Presque au croisement du deuxième degré de longitude ouest et du seizième degré de latitude nord, c’est-à-dire un peu en aval du point le plus septentrional atteint par le Niger, la ville de Gao-Gao s’élève sur la rive gauche de ce fleuve qui, dans cette partie de son cours, marque la limite sud-ouest du Sahara. Au-delà commence le Grand-Désert, qui se continue, dans le Nord, jusqu’au Maroc, l’Algérie et la Tripolitaine, dans l’Est, jusqu’à l’Égypte et la Nubie, dans le Sud, jusqu’aux possessions européennes de l’Afrique centrale, dans l’Ouest jusqu’à l’océan. Les oasis les plus voisines de Gao-Gao, l’Adrar, au nord, l’Aïr, à l’est, en sont encore séparées, la première par quatre cents, la seconde par neuf cents kilomètres de sable. Sur les cartes de géographie les plus exactes et les plus récentes, cette immense étendue de trois cent soixante mille kilomètres carrés n’est représentée que par un espace entièrement vierge. À l’époque où la mission commandée par le député Barsac subissait les épreuves qui ont été relatées dans la première partie de ce récit, personne ne l’avait traversée, personne n’y avait pénétré. Elle était complètement inconnue.
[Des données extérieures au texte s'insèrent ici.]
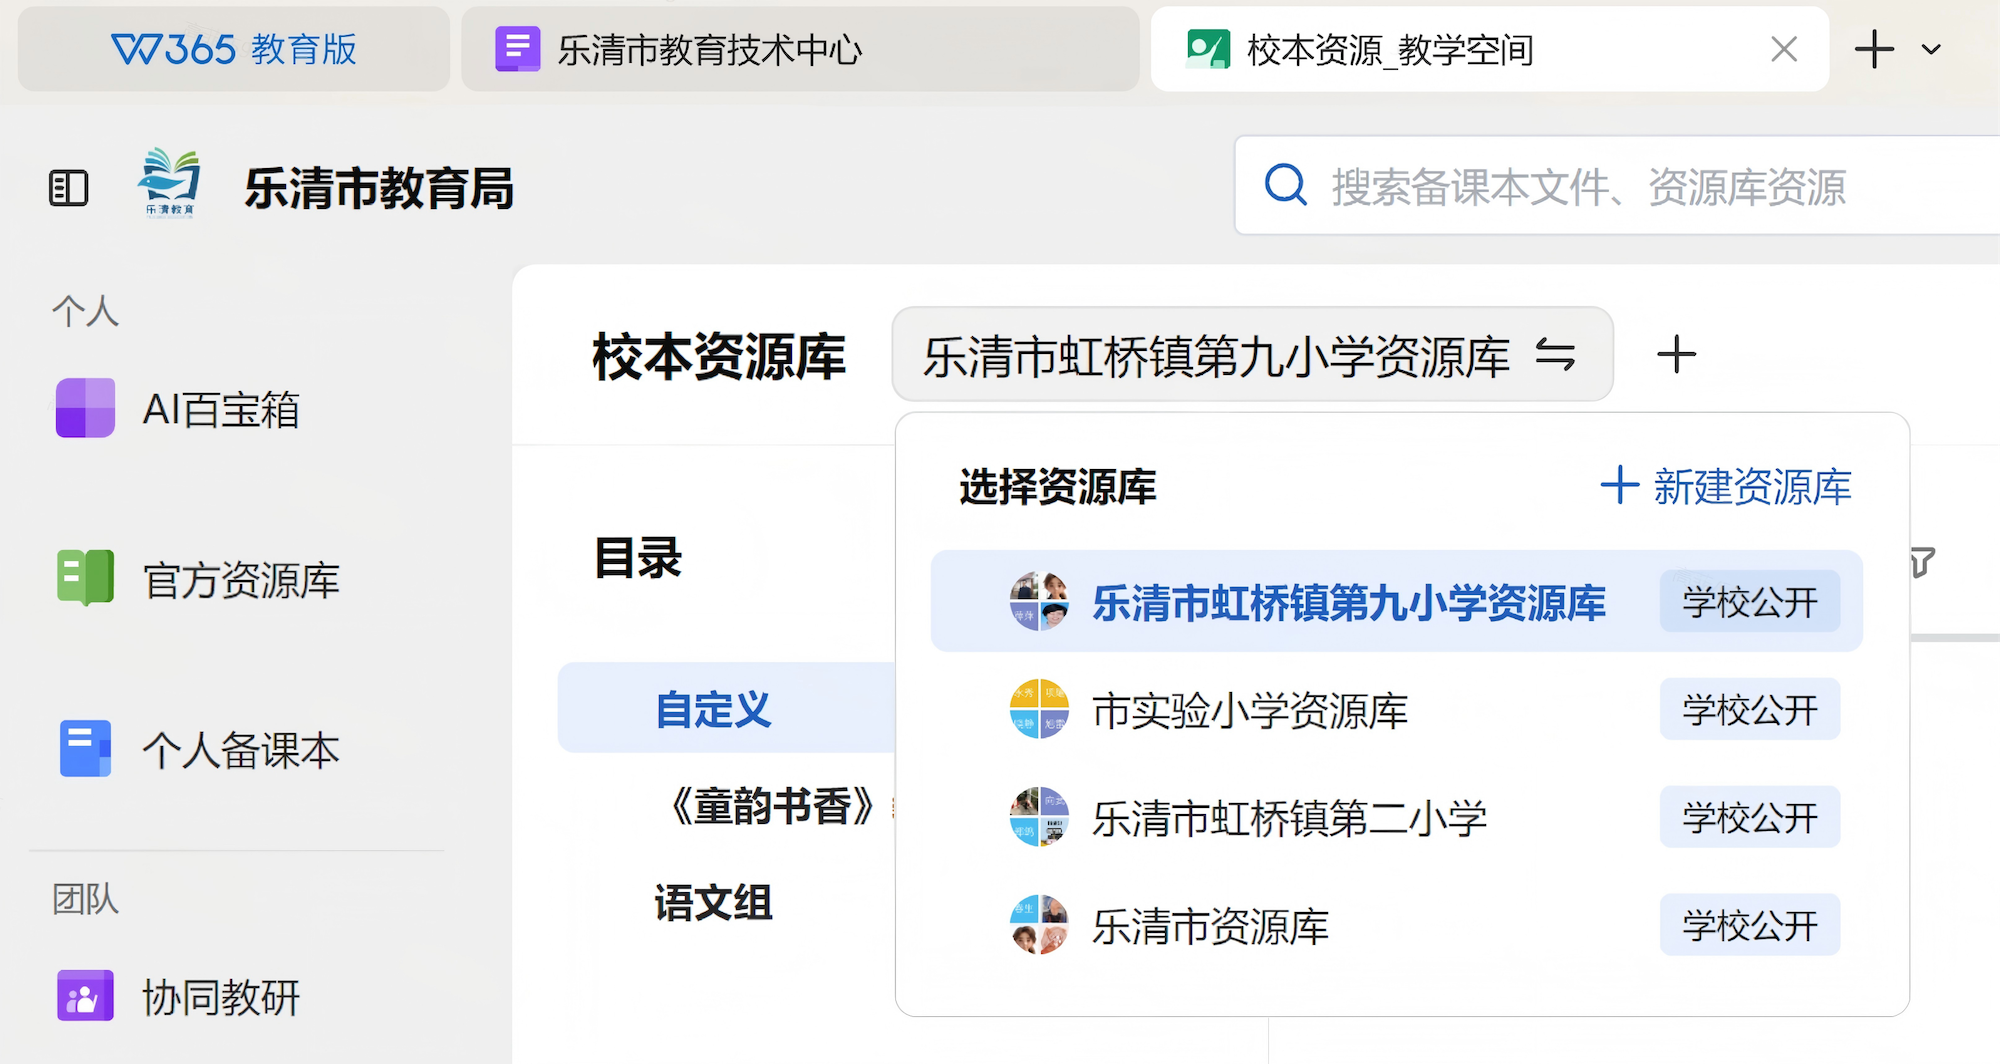Open a new browser tab with plus
2000x1064 pixels.
(x=1873, y=49)
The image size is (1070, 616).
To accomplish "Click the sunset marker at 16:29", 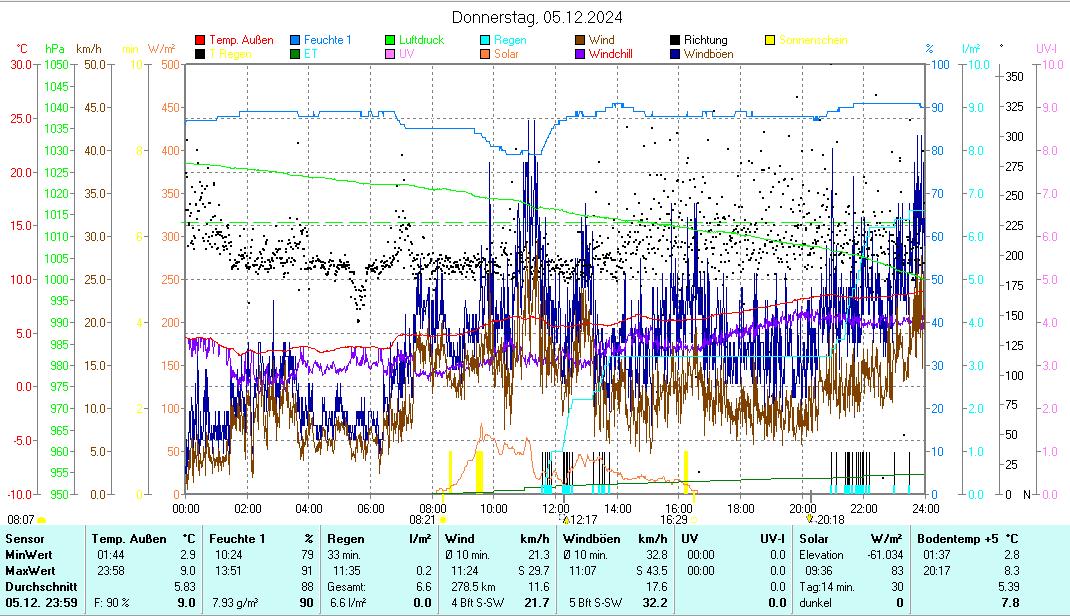I will 694,520.

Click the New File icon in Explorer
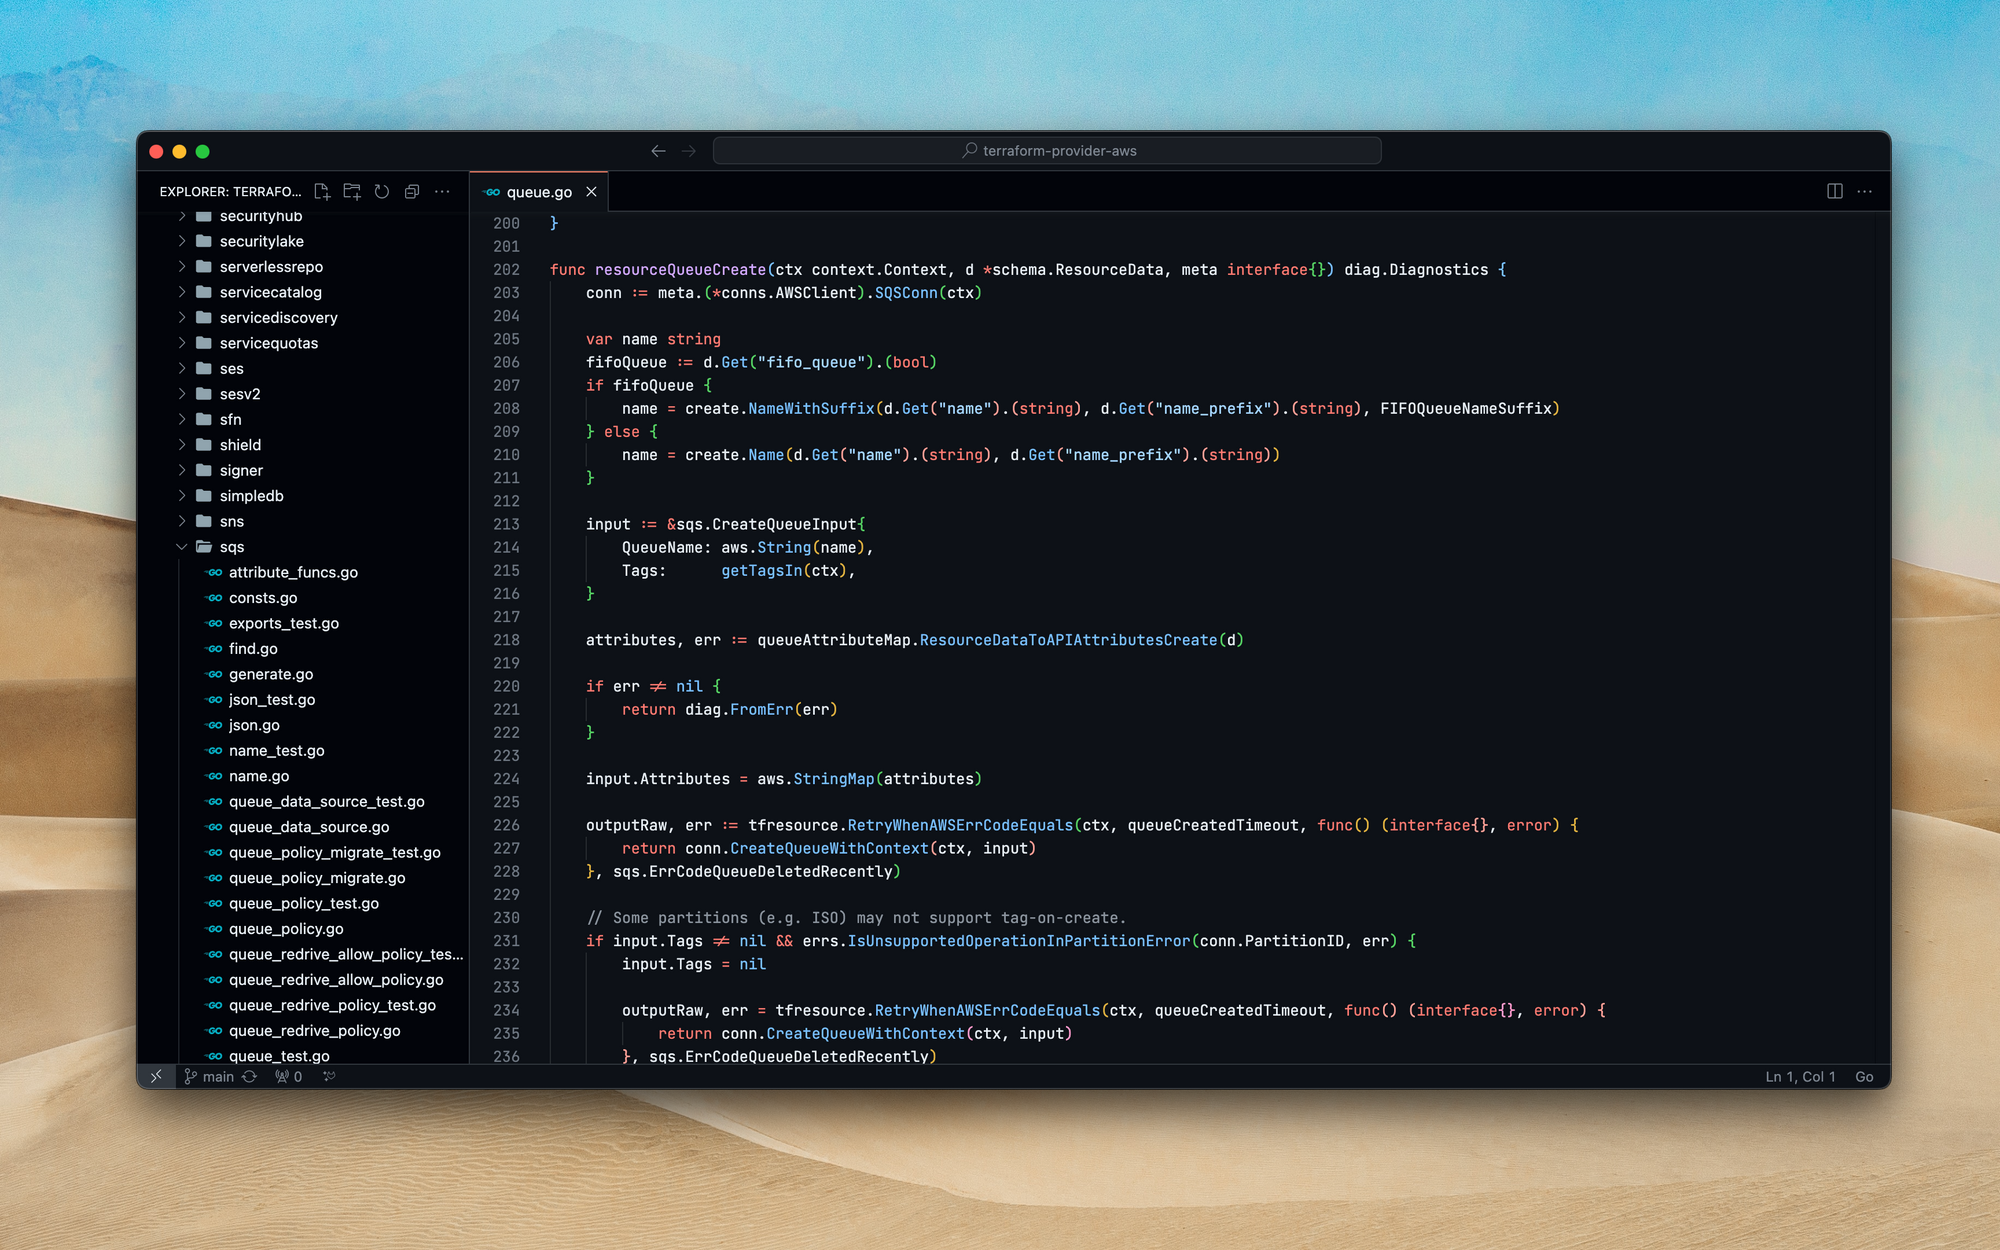click(x=322, y=191)
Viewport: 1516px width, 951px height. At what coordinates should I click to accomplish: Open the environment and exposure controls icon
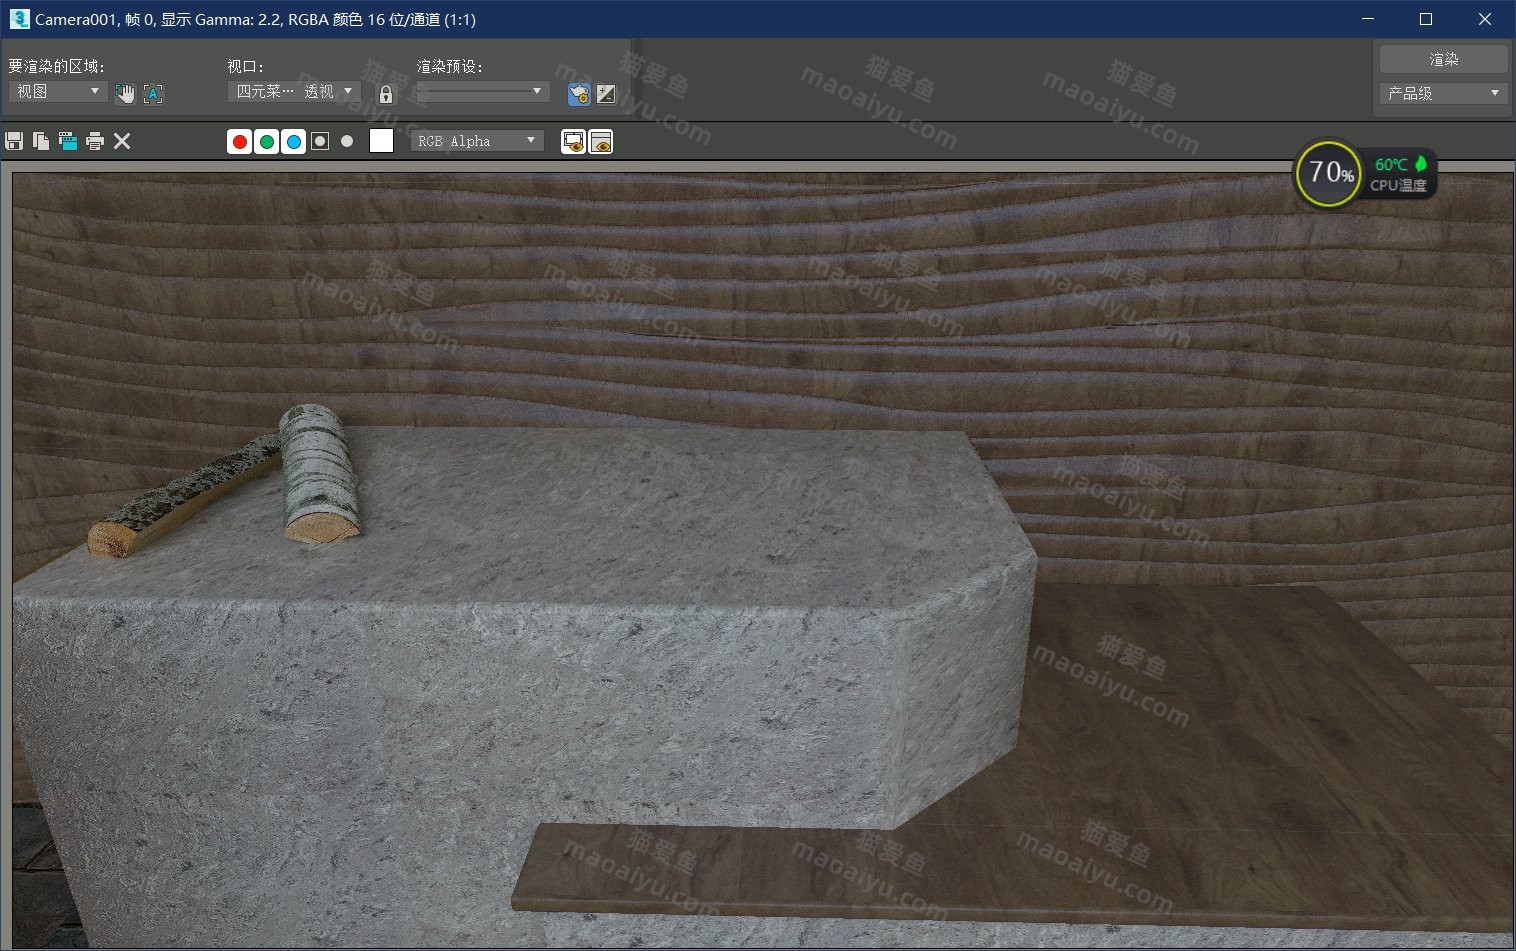(x=606, y=94)
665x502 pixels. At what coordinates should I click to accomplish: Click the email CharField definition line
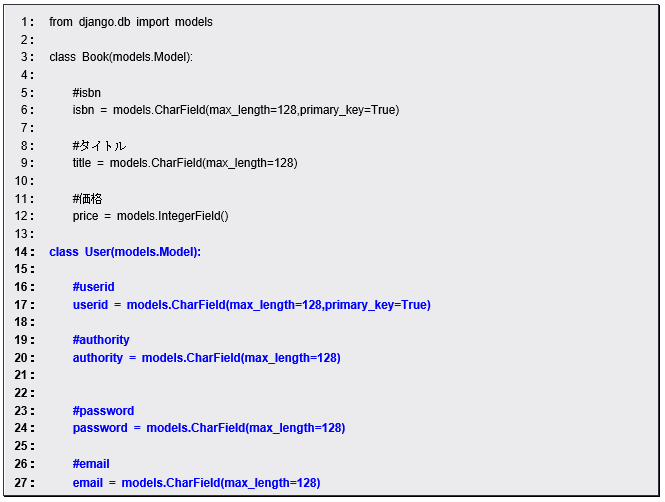pyautogui.click(x=196, y=483)
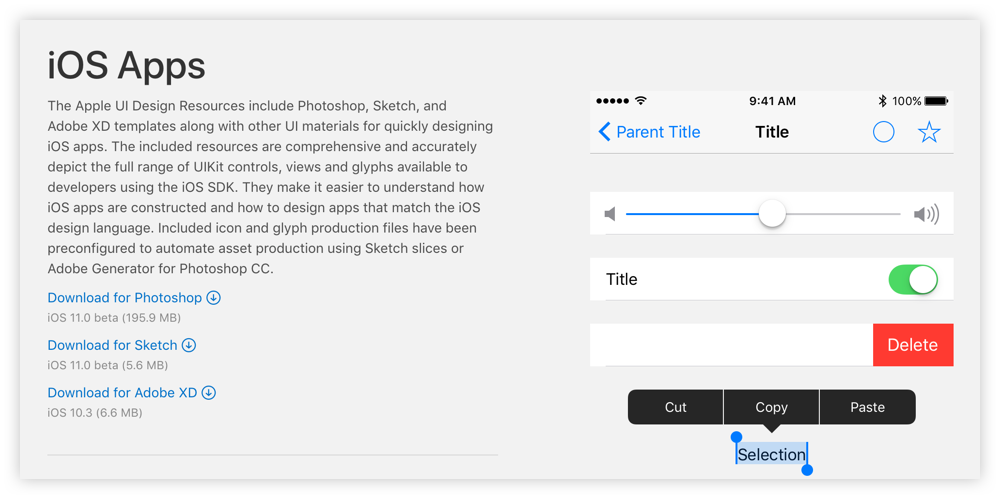This screenshot has height=499, width=1000.
Task: Toggle the green Title switch off
Action: point(913,280)
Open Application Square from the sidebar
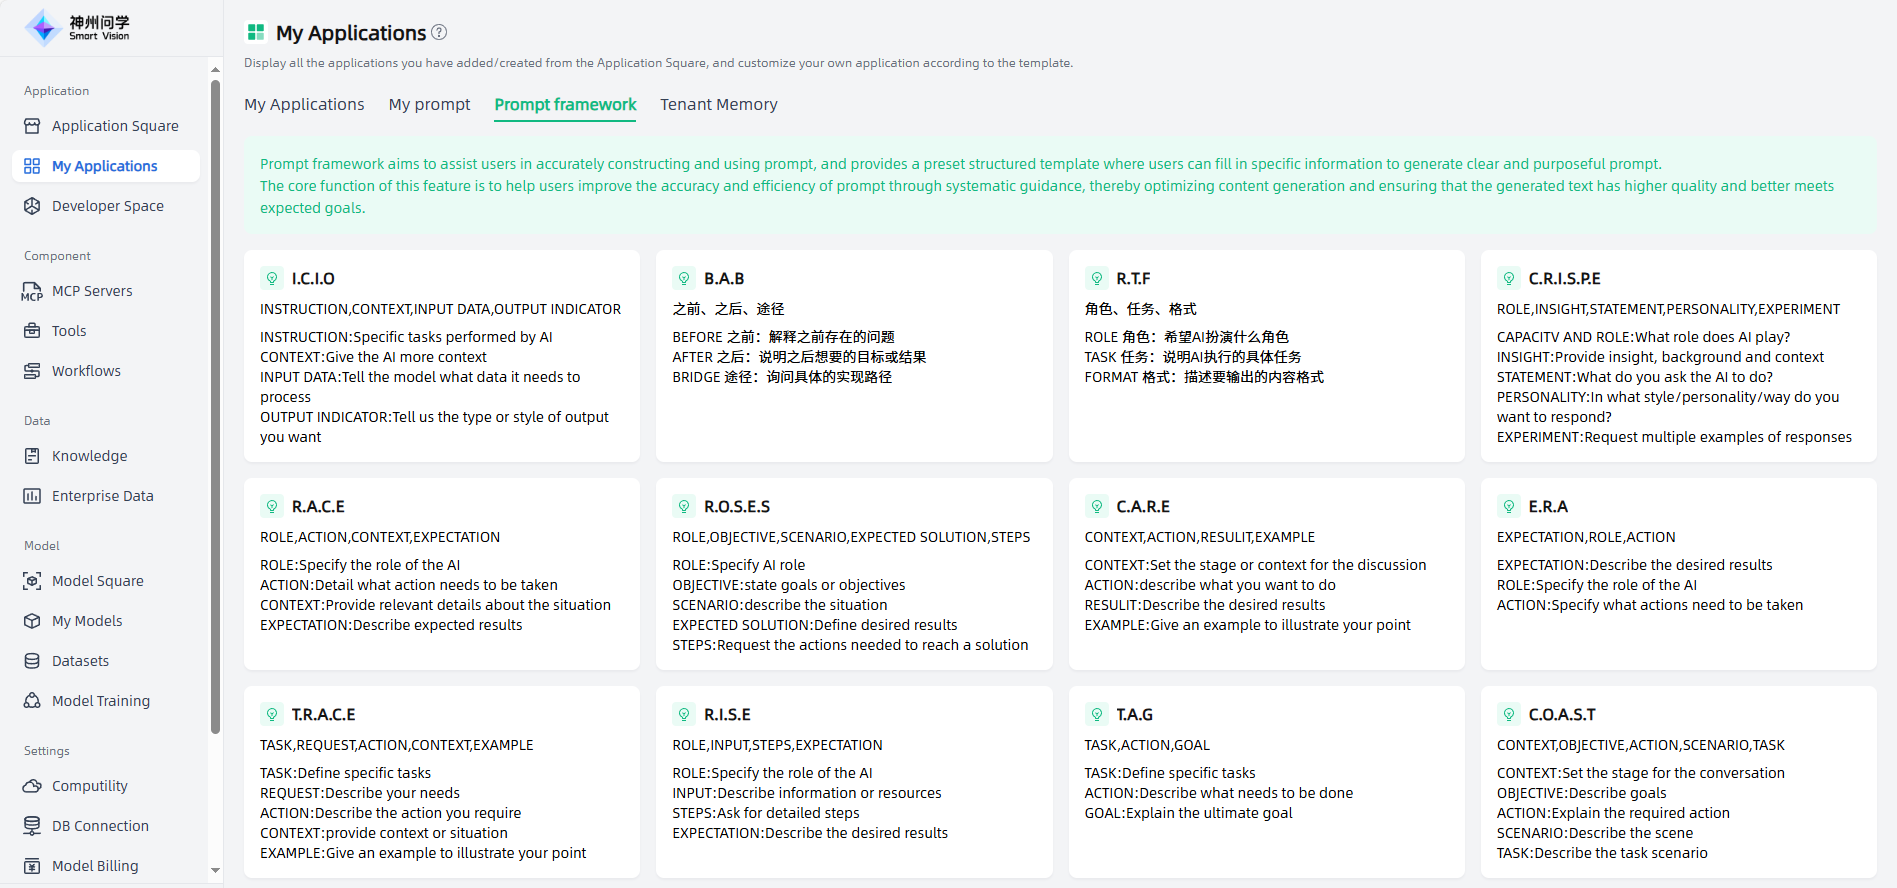Screen dimensions: 1897x888 pyautogui.click(x=114, y=126)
À cette époque, les plus étranges légendes couraient sur cette région inexplorée parmi les riverains du Niger. Parfois, racontaient les indigènes, on voyait passer, s’enfuyant à tire-d’aile vers ces plaines arides ou en arrivant, d’immenses oiseaux noirs aux yeux de feu. D’autres fois, à les entendre, c’était une horde de grands diables rouges, montés sur des chevaux fougueux dont les naseaux jetaient des flammes, qui sortaient tout à coup de la contrée mystérieuse. Ces cavaliers fantastiques traversaient les bourgades au galop, tuant, massacrant ceux qui se trouvaient sur leur passage, puis repartaient dans le désert, emportant en travers de leurs selles des hommes, des femmes, des enfants, qui ne revenaient jamais.